“Si un diplomático no sabe lo que está diciendo, entonces su credibilidad sufre”

Nicholas McCaffrey, embajador de Australia en el Perú, considera que el equilibrio entre lo personal y lo profesional se imparte dando el ejemplo. Gusta de la lectura, así como de practicar tenis y footing.

Proyección. Tras concluir su misión como embajador en el Perú, en diciembre, el diplomático regresará a Canberra (Australia).

Por: Redacción Gestión

Trabajó con ocho embajadores antes de asumir el liderazgo de la embajada de Australia en Perú . Y, si bien considera que la vida de un diplomático puede ser un poco difícil, Nicholas McCaffrey se siente orgulloso de poder asumir dicha responsabilidad.

¿Qué significa para usted representar a su país?
Es fácil, porque acá, en el Perú , Australia tiene una imagen positiva. Esto está ligado a nuestra marca internacional.

¿Cómo describiría su experiencia en el Perú hasta la fecha?
Ha sido fabulosa durante estos casi cuatro años. En cuanto a mi trabajo como embajador, es una experiencia muy gratificante gracias al equipo que tenemos.

¿Cuál fue la clave para el trabajo en equipo?
El reto para todo líder es motivar a su personal. Si tienes gente motivada crearás un buen ambiente, donde el equilibrio sea importante. Esta es la clave del éxito.

¿Cómo fomenta el equilibrio entre sus colaboradores?
Dando un horario flexible de trabajo para que puedan hacer las actividades que les gusten. El otro día leí que la mayoría de los líderes que han tenido éxito profesional hacen deporte, así que me quedé con ese pensamiento. Eso es parte de buscar el equilibrio.

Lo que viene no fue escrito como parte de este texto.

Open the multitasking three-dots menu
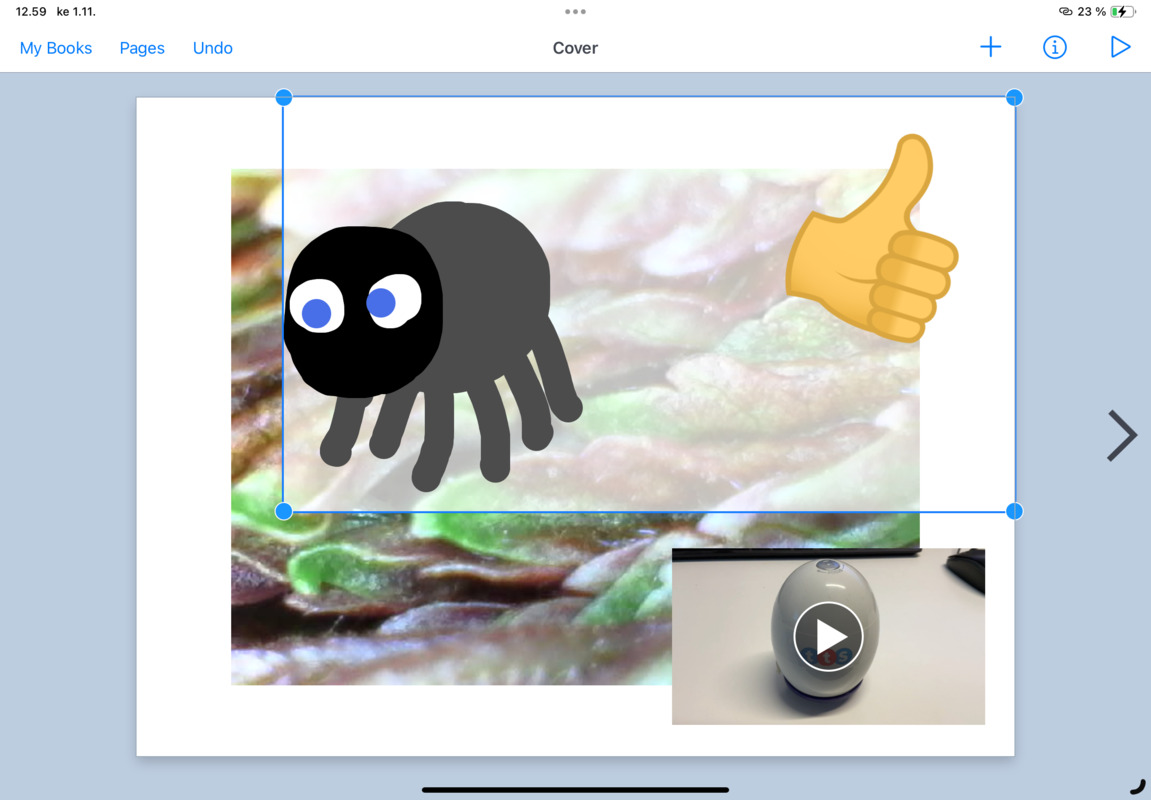The height and width of the screenshot is (800, 1151). 575,12
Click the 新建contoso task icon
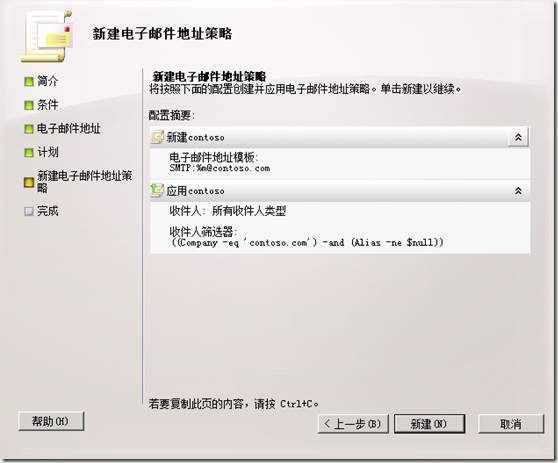558x463 pixels. [x=158, y=137]
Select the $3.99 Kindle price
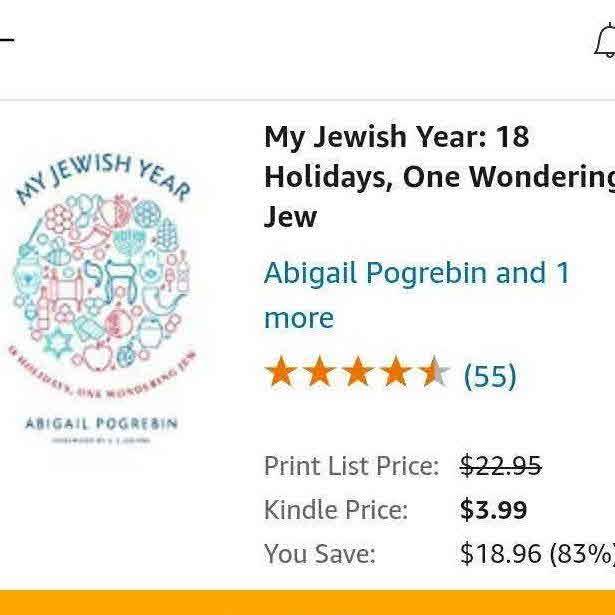 pyautogui.click(x=493, y=509)

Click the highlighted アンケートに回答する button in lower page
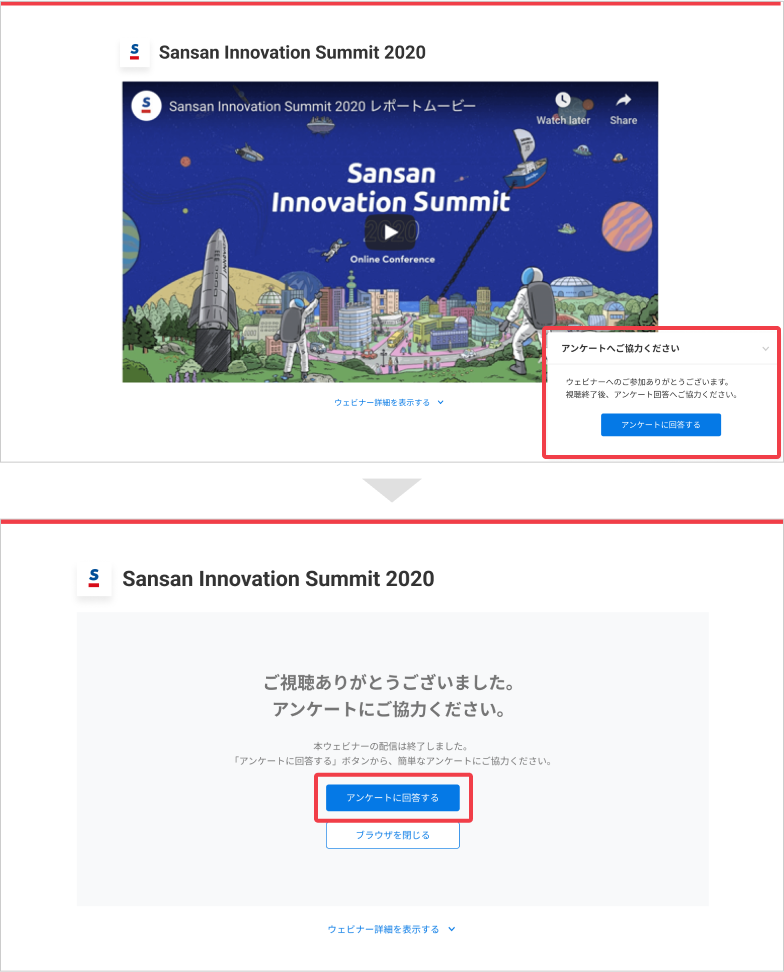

¿Y usted también posee ese balance?
Sí, claro. Por ejemplo, los sábados y domingos practico tenis en el malecón de Miraflores. También hago footing. Con esto busco mostrar un mensaje claro a mis colaboradores dando el ejemplo.

¿Logra desconectarse del trabajo al salir de la oficina?
Sí. Yo salgo de acá, entro en mi casa y hago clic. Tengo tres niños y una esposa. Tenemos también dos conejos. Cuando uno de los animalitos se escapa, yo tengo que ir tras él (risas). Sin embargo, siempre una parte del cerebro está activa, en alerta.

¿De qué forma?
Ser embajador implica llevar mi teléfono a todos lados, porque este puede sonar en cualquier momento, y un buen profesional tiene que estar atento a cualquier situación.

¿Considera que es un jefe accesible?
Tenemos un organigrama bastante horizontal. Somos una embajada pequeña. En total, 25 personas, entre ellos seis diplomáticos. Es imposible hacer un buen trabajo, si como líder no estoy en comunicación constante con cada uno de ellos.

¿Cuáles considera que son los rasgos que lo definen como líder?
Ser una persona que siempre trata de hablar con cortesía. También intento estar bien preparado, porque si un diplomático no sabe lo que está diciendo su credibilidad sufre. Además, soy accesible y la gente puede venir a hablar conmigo.

¿Qué actividades le gusta hacer durante sus horas libres?
Estar con mi familia. Los sábados soy taxista para ellos. En la mañana, tengo que llevar a mis hijos a sus clases de tenis y a mi hija a sus clases de circo. Me concentro en ellos, en el ejercicio y en la lectura. Me gusta mucho leer en la noche.

¿Qué libro lee actualmente?
Estoy leyendo un libro que se llama “La invención de la naturaleza: El Nuevo Mundo de Alexander von Humboldt”, que fue escrito por Andrea Wulf. Es increíble.

En diciembre termina su misión en el Perú. ¿Qué experiencias le deja el país?
Será difícil para mí y mi familia irnos. Hemos generado vínculos amicales y laborales. Yo dejo a un gran equipo aquí. Pero lo que definitivamente no extrañaré será el tráfico de la ciudad.

¿Cuáles son sus planes a mediano plazo?
Regresar al Ministerio de Canberra, en Australia, y después de tres o cuatro años buscaré un puesto fuera del país nuevamente. Ya veremos.